Unrepeated fiber transmissions over hundreds of kilometers span with advanced modulation formats and DSP-based coherent detection schemes are considered as a potential candidate to meet the distance and capacity requirements in certain application scenarios where render amplification sites between terminals are impractical due to geographic, commercial or security constrains [1]. Distributed Raman fiber amplifier (DFRA) ensuring a relatively constant power distribution of the optical signals along links can effectively improve the system OSNR and fiber nonlinearity tolerance, therefore is widely adopted in unrepeated transmission solutions. To date, unrepeated transmissions of 30 Gbaud DP-QPSK over 444 km [2], single and dual carrier 28 Gbaud DP-16QAM over 240 km [3, 4] have been demonstrated by using Raman amplification with large effective area fibers (LEAF). In this paper we report on a systematic experimental characterization of both the amplitude and phase impairments of the received signal induced by a bidirectional Raman pump at 1455 nm with an evaluation of the coherent transmission performances of a 28 Gbaud DP-16QAM signal in a standard single mode fiber (SSMF). The Raman induced amplitude and phase noise on the received 1550 nm signal is directly measured and the discussions around the operational rules and limitations are presented considering the inter-relation between pump power, signal OSNR and induced noise. Furthermore, performances of different carrier phase recovery algorithms, including decision-directed phase-locked-loop (DDPLL) [5], blind phase search (BPS) [6] and a two-stage QPSK partitioning [7] with variable filtering implementations in the DSP routine are investigated taking into account the specific noise profile of the received signal.

References

  1. “Applications for Distributed Raman Amplification”, Finisar white paper, 2012
  2. D. Chang et al., “8 x 120 Gb/s Unrepeatered Transmission over 444 km (76.6 dB) using Distributed Raman Amplification and ROPA without Discrete Amplification,” ECOC 2011, Tu.3.B.2.

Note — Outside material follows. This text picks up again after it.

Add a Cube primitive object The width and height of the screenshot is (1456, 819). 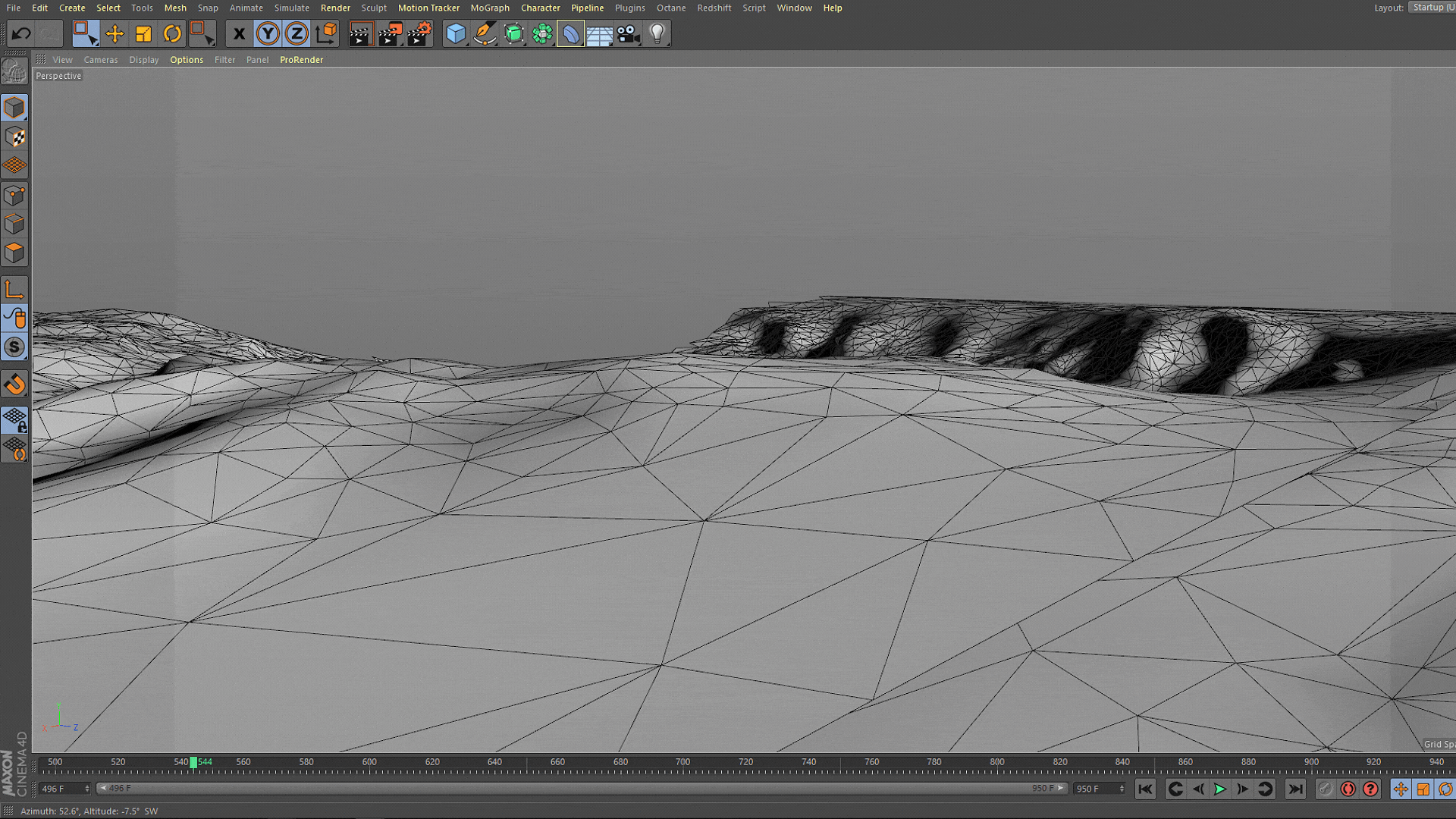click(x=456, y=33)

  3. S. Oda et al., “80x224 Gb/s Unrepeated Transmission over 240 km of Large-Aeff Pure Silica Core Fibre without Remote Optical Pre-amplifier,”      ECOC 2011, Th.13.C.7.

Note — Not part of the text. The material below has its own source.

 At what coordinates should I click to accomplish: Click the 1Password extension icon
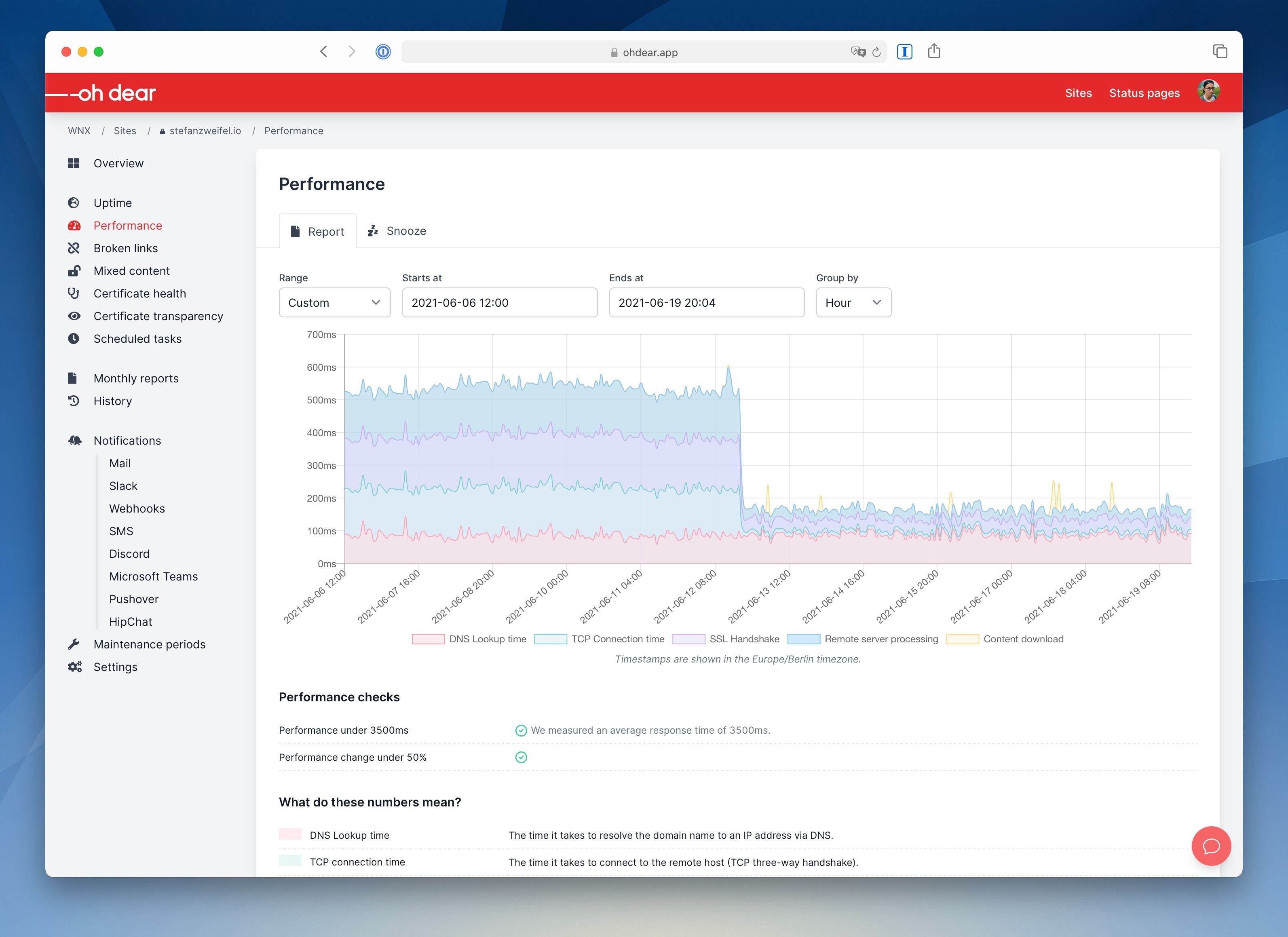tap(383, 52)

  4. G. Meloni et al., “Unrepeated Link Distance Increase for 448 Gb/s Channel Transmission by using Large Core Area,” OECC 2013, TuR1-2.

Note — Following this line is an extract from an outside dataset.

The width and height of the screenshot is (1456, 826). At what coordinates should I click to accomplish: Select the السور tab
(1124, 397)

  5. R. Borkowski et al., “Anatomy of a Digital Coherent Receiver,” IEICE Trans. Commun., E97.B, 1528–1536, (2014).
  6. T. Pfau et al., “Hardware-Efficient Coherent Digital Receiver Concept With Feedforward Carrier Recovery for M-QAM Constellations,” J. Lightw.       Technol., 27, 989-999, (2009).
  7. K. P. Zhong et al., “Linewidth-Tolerant and Low-Complexity Two-Stage Carrier Phase Estimation Based on Modified QPSK Partitioning for     Dual-Polarization 16-QAM Systems,” J. Lightw. Technol., 31, 50–57 (2013).